Is it time for insurers and brokers to take a more proactive role in addressing regulatory expectation?
Rather than taking a reactive approach to regulatory change, you should aim to be early adopters and embed best practice before it becomes mandatory. The post-crisis focus on the banking sector has driven enhanced risk management practices, which you should apply to the insurance sector.
Keeping ahead of the regulatory curve
Historically, the insurance market has taken a reactive approach to findings from FCA thematic reviews and supervisory assessments. Firms have generally responded to FCA intervention by enhancing control frameworks to address a particular theme, risk or FCA requirement such as an attestation or Risk Mitigation Programme.
But this isn’t always the most effective approach. Often adopting a reactive stance requires costly remediation, redress and rectification programmes, and can result in the FCA requiring a firm to commission an independent third party to undertake a Skilled Person Review.
Why are we talking about this now?
The general insurance market is under greater scrutiny than ever before, so it’s important to be proactive in identifying methods to improve your controls. Recent high-profile enforcement actions and Skilled Person Reviews demonstrate that the Financial Conduct Authority (FCA) is taking an increasingly interventionist approach.
Regulations such as the Senior Managers and Certification Regime (SM&CR), the Insurance Distribution Directive (IDD) and the General Data Protection Regulation (GDPR) are inherently complex and touch every aspect of an insurance firm’s business. This kind of change is too big to manage in a piecemeal fashion and need a holistic, enterprise-wide response.
Banks have a more mature control framework
Typically, the maturity and operational effectiveness of the insurance sector’s first line control frameworks are some way behind the banking sector. Many banks have introduced specific roles, such as the Chief Control Officer (CCO) or Front Office Risk and Control function (FORC) to improve synergies across the three lines of defence and take a holistic approach to managing risk.
The insurance market can learn from these experiences and apply similar techniques to enhance individual accountability, improve controls and embed operational resilience consistently in the first line.
What should you do now?
Establishing a CCO or FORC requires a proactive approach, underpinned by an agile culture that can rapidly adapt to regulatory change.
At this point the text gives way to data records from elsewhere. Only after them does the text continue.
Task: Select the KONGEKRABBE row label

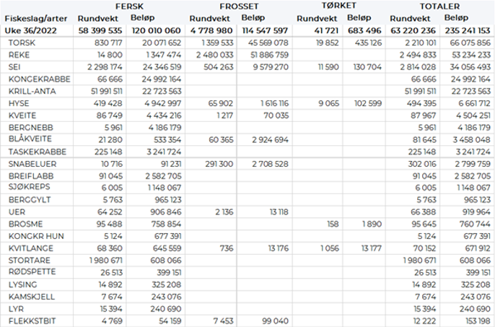Action: click(35, 79)
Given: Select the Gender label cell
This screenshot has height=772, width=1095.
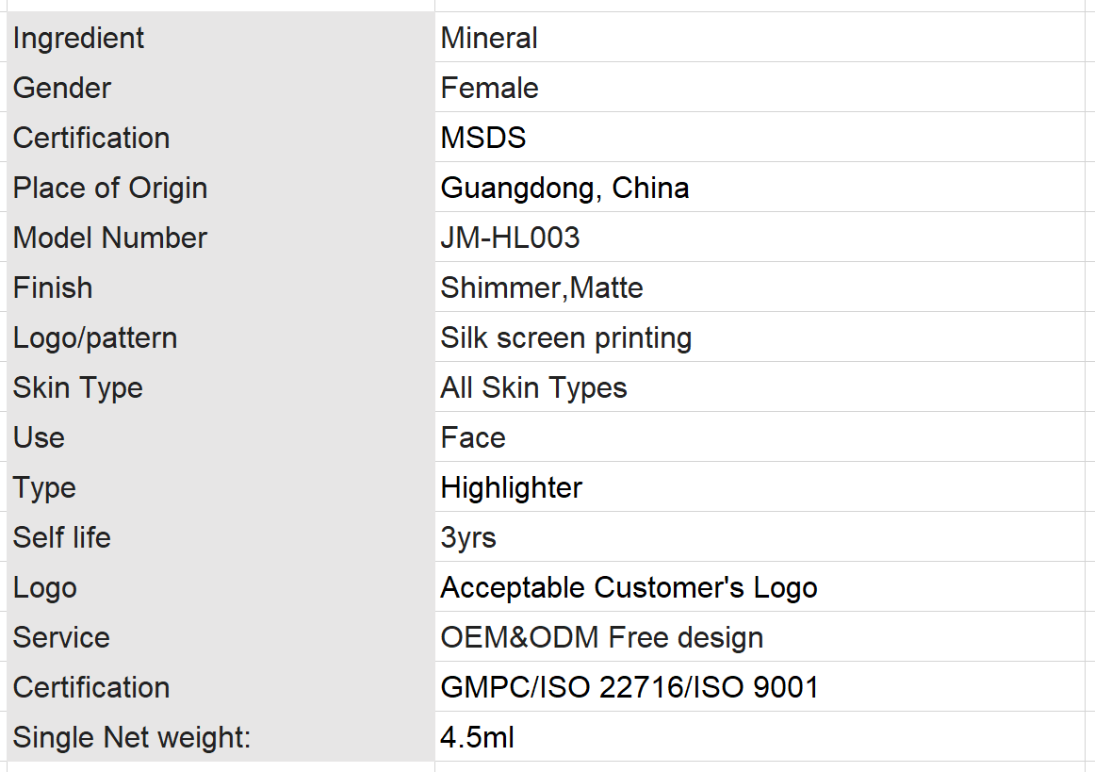Looking at the screenshot, I should [221, 88].
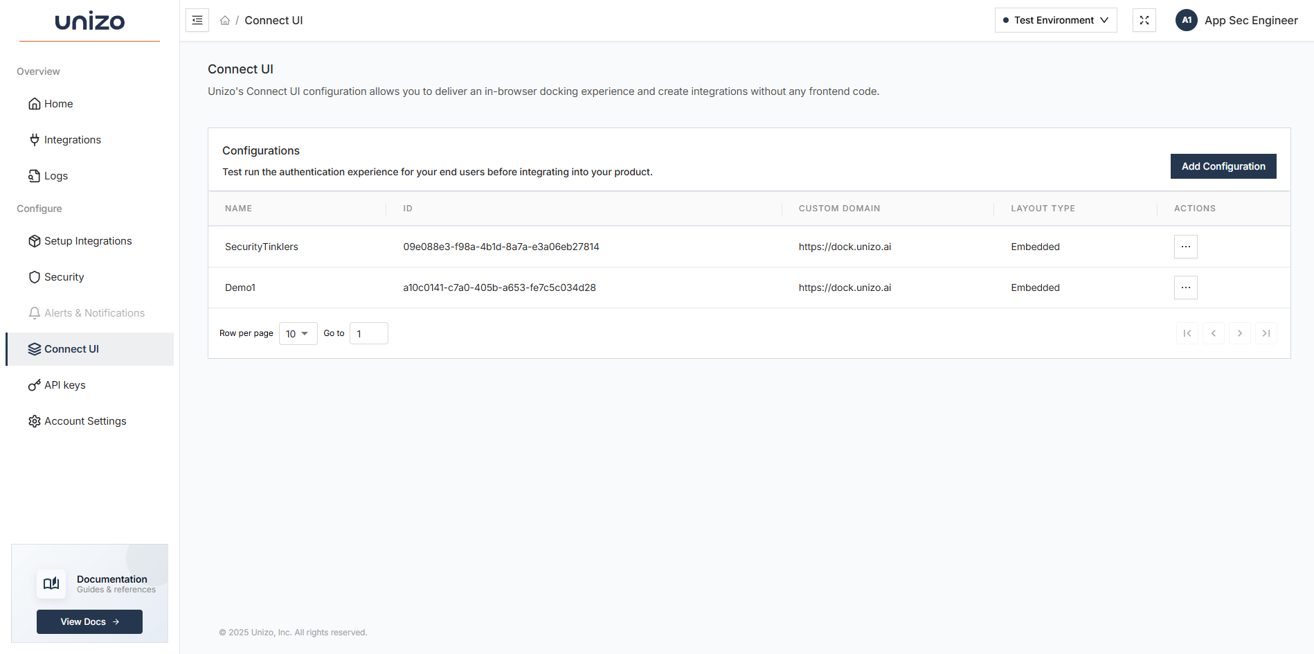Screen dimensions: 1314x654
Task: Go to previous page arrow
Action: (x=1213, y=333)
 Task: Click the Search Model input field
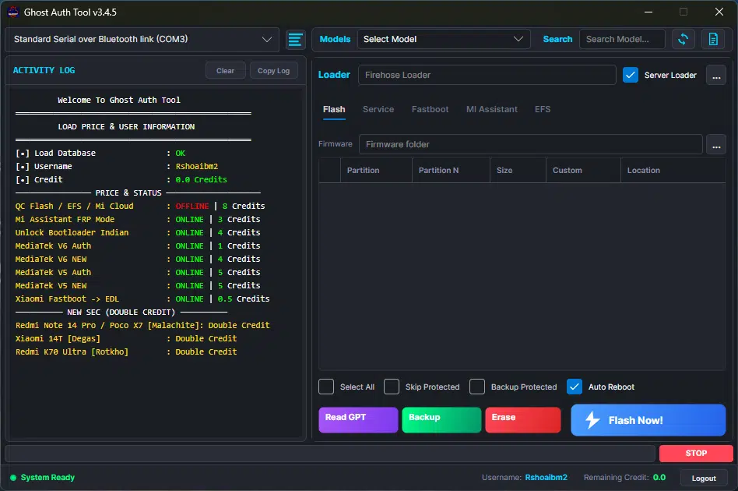pyautogui.click(x=622, y=39)
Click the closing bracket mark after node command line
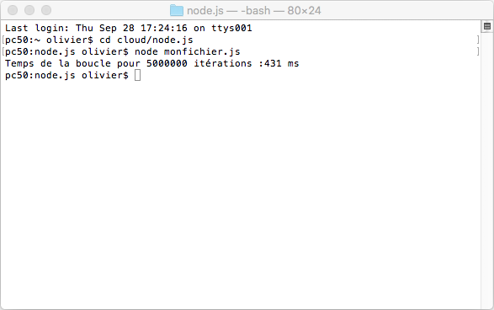 478,51
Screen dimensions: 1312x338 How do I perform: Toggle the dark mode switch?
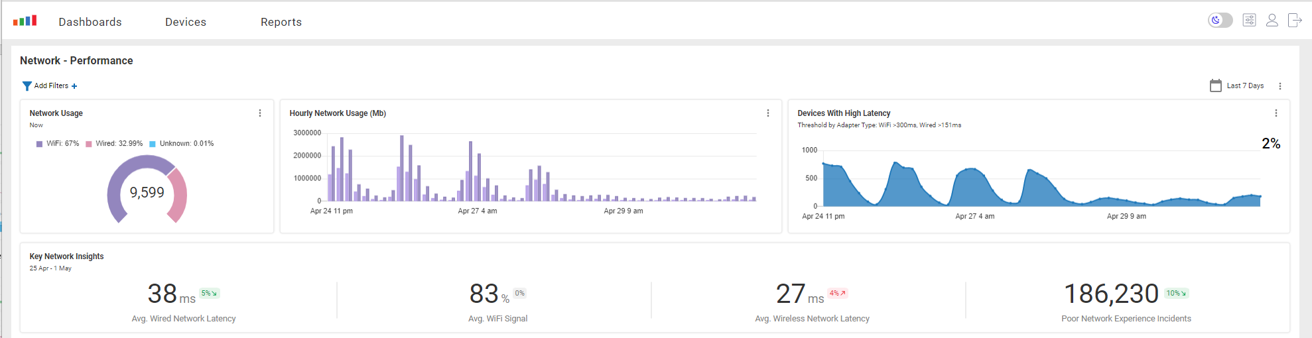pyautogui.click(x=1220, y=21)
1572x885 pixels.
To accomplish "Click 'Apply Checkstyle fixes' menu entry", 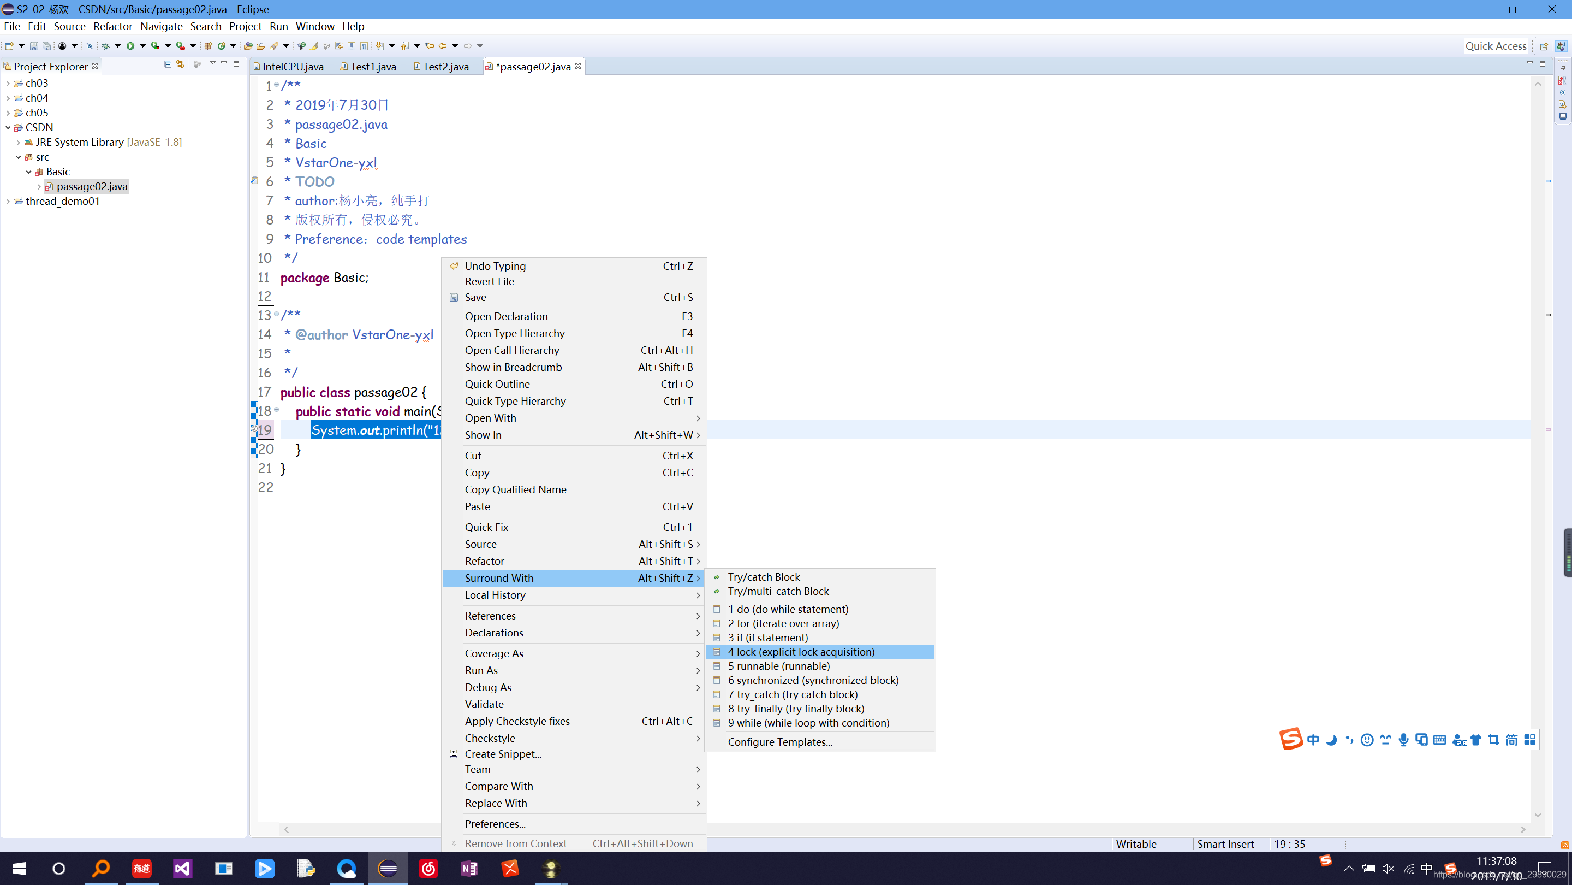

You should consider how you can leverage this emerging control function to reduce duplication and embed stronger controls across the across the three lines of defence.
To achieve this, you should address the critical questions below:
- How do you identify, monitor and mitigate the risk of customer harm across your business?
- How do your governance arrangements support appropriate oversight of the conduct of business in your firm?
- How do you demonstrate the conduct implications of strategic decisions are thoroughly assessed?
- How do your senior managers evidence conduct is effectively managed and controlled in the first line functions they are responsible for? Are there gaps? How would they know if there were, and what would they do to rectify them?
- What are your early warning indicators and crisis management arrangements? How do you identify, escalate and report conduct issues effectively to ensure appropriate actions, including regulatory notification?
- How do you demonstrate that your people at all levels are appropriately trained and competent?
The FCA expects firms to fully implement and embed all legal and regulatory requirements, with robust oversight and effective first line operational controls. In the current environment, a firm and its senior management failing to meet the Regulator’s reasonable expectations will be exposed to significant regulatory risk.